In 1987 Lampley left ABC and went to work for CBS in Los Angeles. In the next five years he anchored sports and then, for three and a half years, the 6:00 and 11:00 news at KCBS-TV; functioned as the sports correspondent for "CBS This Morning" in New York; took over hosting boxing and Wimbledon for HBO; hosted sports talk radio shows on WFAN in New York and KMPC in Los Angeles; and went to the 1992 Albertville Winter Olympics as a news anchor.

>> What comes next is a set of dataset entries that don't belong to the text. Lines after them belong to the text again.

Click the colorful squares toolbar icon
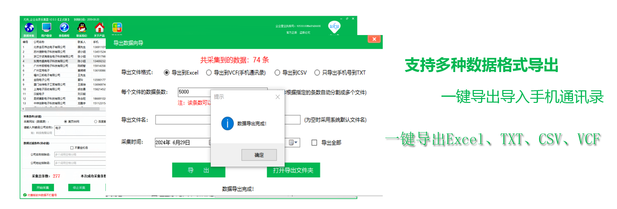 pyautogui.click(x=117, y=27)
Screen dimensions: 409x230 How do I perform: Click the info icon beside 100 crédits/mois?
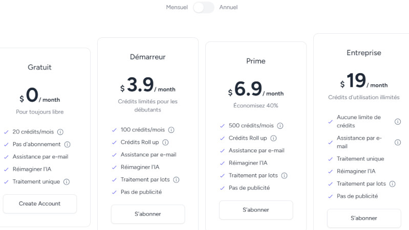point(171,130)
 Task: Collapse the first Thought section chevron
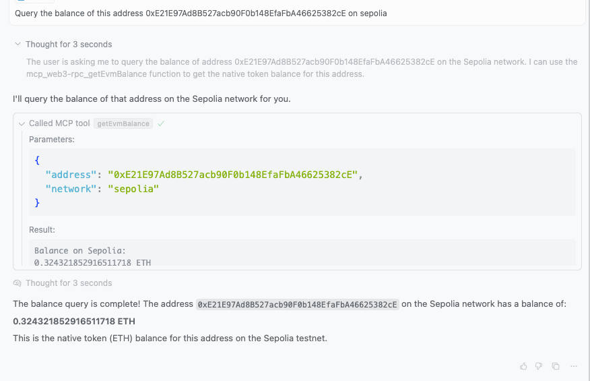pos(18,45)
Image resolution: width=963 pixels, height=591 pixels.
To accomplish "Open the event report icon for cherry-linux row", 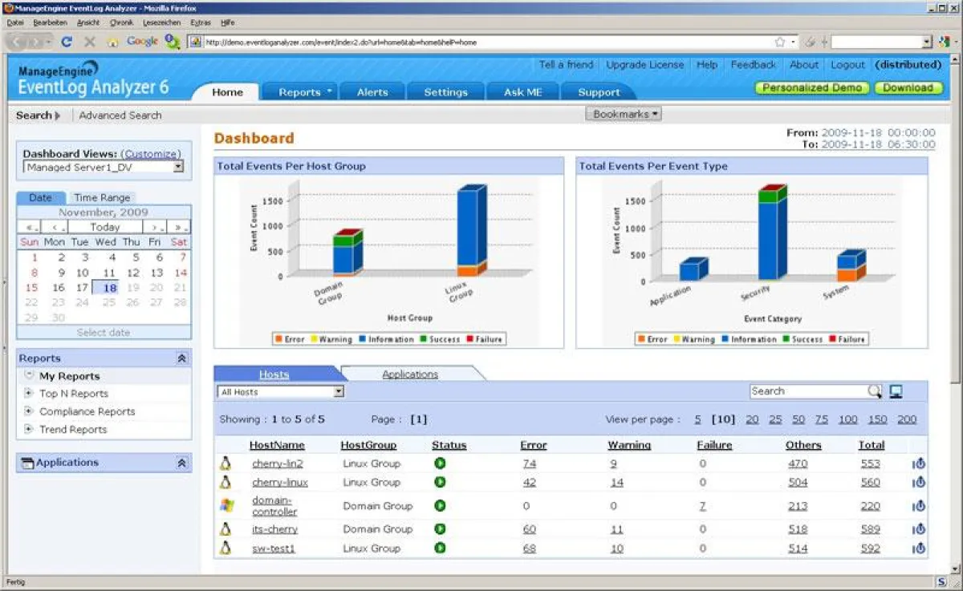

In 1992 Jim Lampley went to work for NBC Sports, for whom he hosted golf and NFL football in 1993 and 1994, and anchored late night Olympic coverage at Barcelona and Atlanta. In 1995, he added reporting on the magazine show "Real Sports With Bryant Gumbel" to his duties at HBO, and on that program twice won the Emmy Award for Best Sports Journalism, along with a third Emmy for writing on HBO's Wimbledon coverage. In 1998, he anchored the Nagano Winter Olympics and the Goodwill Games for Turner Sports. He went to Sydney in 2000 and Salt Lake City in 2002 to anchor literally hundreds of hours of programming for MSNBC and CNBC. His 2004 appearance as NBC daytime host in Athens marked his twelfth Olympic assignment as a broadcaster, equaling the number attended by ABC's Jim McKay. His work at Torino as NBC daytime and late night host was a record-setting 13th Olympic assignment and moved him past McKay, and he expects to continue with upcoming NBC Olympics assignments, including Beijing in 2008.

Jim Lampley lives in Del Mar, California with his nineteen-year-old daughter Andrea Walker and sixteen-year-old son Aaron Lampley. Jim also keeps an apartment near his two daughters by previous marriage, twenty-eight-year-old Brooke Lampley, who deals 20th Century and Impressionism for Christie's in New York, and twenty-one-year-old Victoria Lampley, who is a junior majoring in film at Bard College.